Именно так развивалась цепь событий, начинавшаяся с изучения бумаг Общества редких земель в Париже. Первое открытие, сделанное Гоудсмитом, повлекло за собой новые открытия, указавшие новые направления поисков. Среди бумаг доктора Янсена Гоудсмит нашел небольшую коричневую книжку регистрации отправленной корреспонденции, в которую были занесены все письма начиная с 1943 года. Последними были зарегистрированы два письма, одно – Иве в Ораниенбург, другое – госпоже Херманс в Ойпен. К тому времени уже было известно, что госпожа Херманс работала личным секретарем Янсена.

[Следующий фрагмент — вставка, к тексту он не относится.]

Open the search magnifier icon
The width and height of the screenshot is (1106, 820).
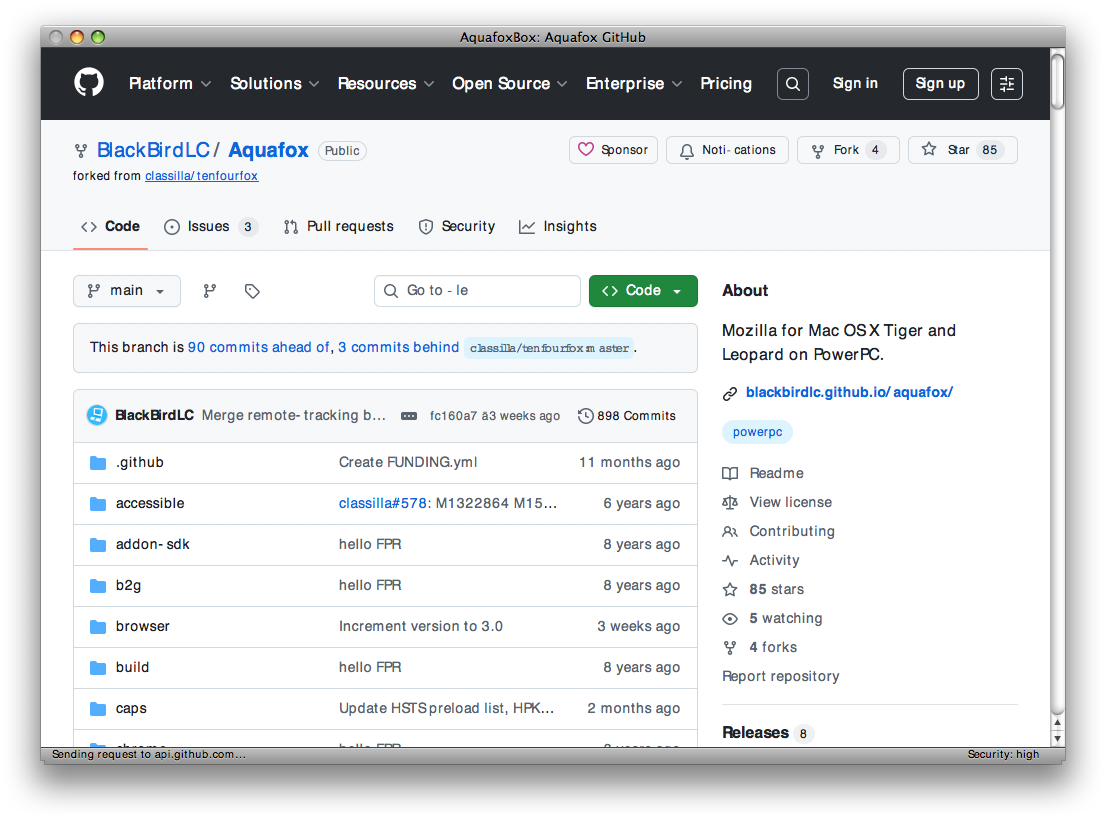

Просматривая эту книжку, Гоудсмит обратил внимание на то, что последнее внесенное в нее письмо не было зарегистрировано на почте. Следовательно, кто-то решил лично доставить его в Ойпен – городок на бельгийско-германской границе. Как только Ойпен пал, полковник Паш и двое офицеров помчались туда на джипе, надеясь разыскать и застать там госпожу Херманс.

Поездка в Ойпен дала даже больше, чем ожидали. В Ойпене оказалась не только госпожа Херманс, но и сам Янсен. Из Парижа он успел убежать к себе в Ораниенбург, но торий задерживался где-то в пути, и Янсена отправили обратно на розыски. В Ойпене Янсен задержался и не успел покинуть его вместе с отступавшими немецкими войсками. Паш немедленно связался по телефону с Парижем, сообщил Гоудсмиту о своей удаче и вскоре, прихватив с собой Янсена, выехал в Париж. В момент ареста при Янсене оказался портфель с бумагами, а его карманы были заполнены множеством мелочей, на первый взгляд ничем не примечательных, но на деле оказавшихся очень важными.

Гоудсмит долго опрашивал Янсена, но ему никак не удавалось вытянуть из него какие-либо новые полезные сведения. Поздно вечером, уже готовясь ко сну, он решил пересмотреть все мелочи, найденные в карманах Янсена. И все почти тотчас начало становиться на свои места. Случайный трамвайный билет и гостиничный счет показали, что Янсен и Херманс побывали в Ораниенбурге совсем недавно, а еще один гостиничный счет дал более важное указание – Янсен уже в сентябре останавливался в Хейсингене.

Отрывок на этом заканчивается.